0

I am having broken pipe issues while transferring a Google drive directory into GCP Google Storage. Steps are as follows. First, a compute instance creates and attaches a disk. Then it scans and requests file by file all the subdirectories and files within the Google Drive root directory. It does this using standard Google libraries google-api-client, google-cloud-storage and also this client library apiclient. Eventually dowloaded data is zipped and uploaded to Google Storage. Download takes some time, a couple of hours, eventually crashing with a [Errno 32] Broken pipe, every time at a different file, about one or two hours into the step.
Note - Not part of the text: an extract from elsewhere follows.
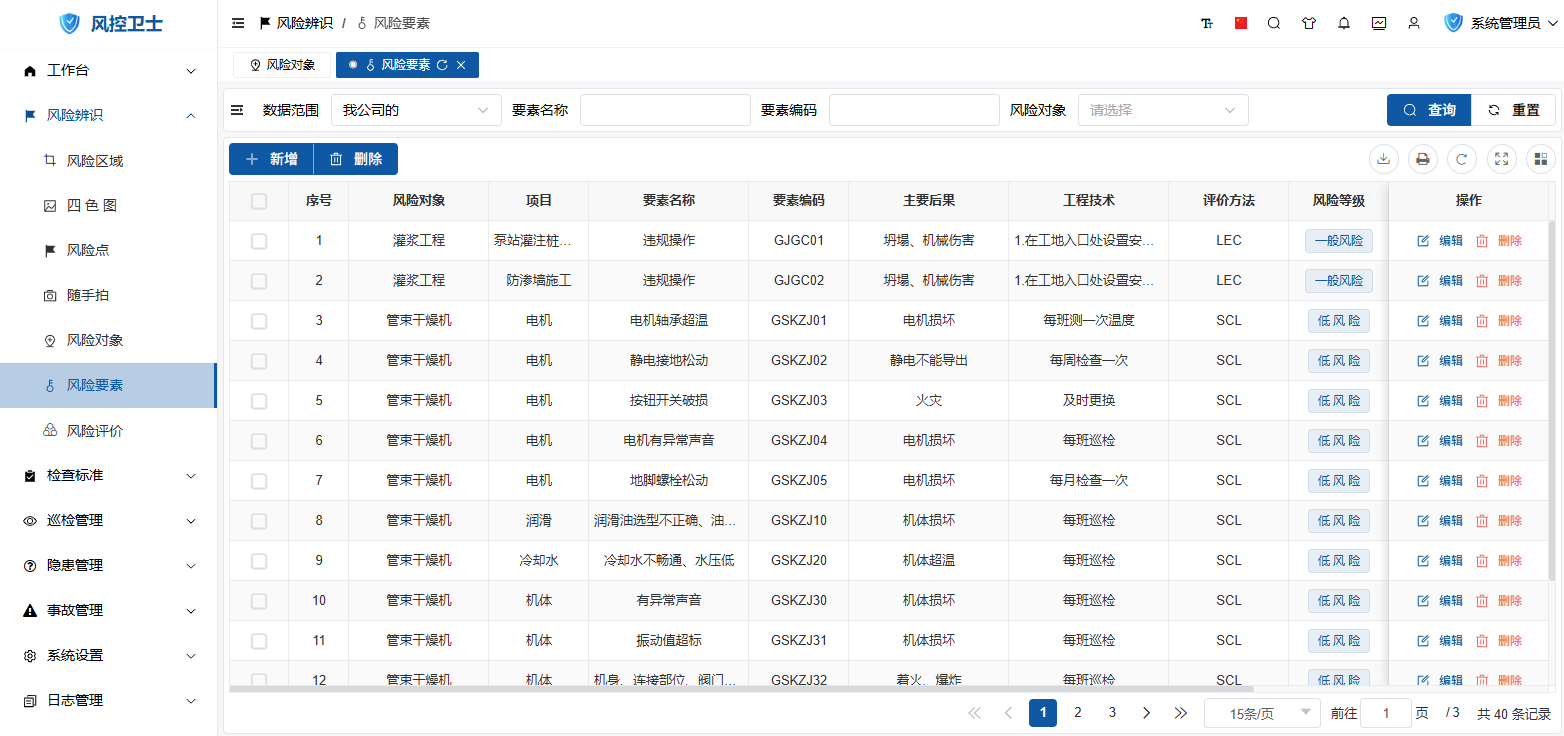1564x736 pixels.
Task: Close the 风险要素 tab
Action: click(461, 65)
To fix and debug this I am catching the errors with try except BrokenPipeError statements across the script. If I do so, then it crashes with a different error, [Errno 16] Device or resource busy: '/data/'. For reference, /data/ is the name of the mounted attached disk mentioned above. This error, like the previous one, happens at a different file every time, which is very confusing. My understanding is that these two errors are somehow related although I do not fully understand how. Here is a sketch of how this works:

def download_files(service, item, dfilespath):
    if os.path.isfile(dfilespath + "/" + name):
        return
    if item['mimeType'] == 'application/vnd.google-apps.shortcut':
        logger.log('Not supported')
        return
    elif item['mimeType'] in list(MIMETYPE_CONVERSOR.keys()):
        # exported content is limited to 10MB
        request = service.files().export_media(fileId=item['id'], mimeType=MIMETYPE_CONVERSOR[item['mimeType']])
    else:
        request = service.files().get_media(fileId=item['id'])
        fh = io.BytesIO()
        suspicious_item = item['name']
        logger.log(f'io.BytesIO() failed for {suspicious_item}')
        downloader = MediaIoBaseDownload(fh, request)
    done = False
    try:
        while done is False:
            status, done = downloader.next_chunk()
            logger.log("Download %d%%." % int(status.progress() * 100))
    except Exception:
        logger.log('Failed to download file ' + name)
    with io.open(dfilespath + "/" + name, 'wb') as f:
        fh.seek(0)
        f.write(fh.read())

Increasing disk space or type does not fix the issue. I do not know if this arises because of I/O problems with the disk or because of the connection itself to Google Drive. I am inclined to say this seems more like an I/O problem as it says busy resource, but this is just a conjecture. The largest files it has to download are about 1-3 GBs. But again, this error seems to happen at different files every time and not necessarily at large ones (at least that I can tell from logs).

Bardigan
  • 23
  • 4
  • The ```[Errno 32] Broken pipe``` error may be caused by a failure in network connection (which might happen at some point if the program takes a lot of time). Probably a simple application would do the job in this case. I would also put a ```time.sleep()``` between retries. – Oriol Castander Jul 12 '22 at 10:05
  • That makes sense. When not catching broken pipe errors download logs (new log for a new file that starts download) do stop for about 20-30 mins, then crashes with this error. But then even if I catch these I still get the resource busy error, which is different. How do I solve a resource busy error? – Bardigan Jul 12 '22 at 10:54
  • That is because you are trying to write into the file (last line) **after** the try / except logic. Move the with statement into the try clause, that way it will only attempt to write into the file if it has not failed. – Oriol Castander Jul 20 '22 at 12:43

0 Answers0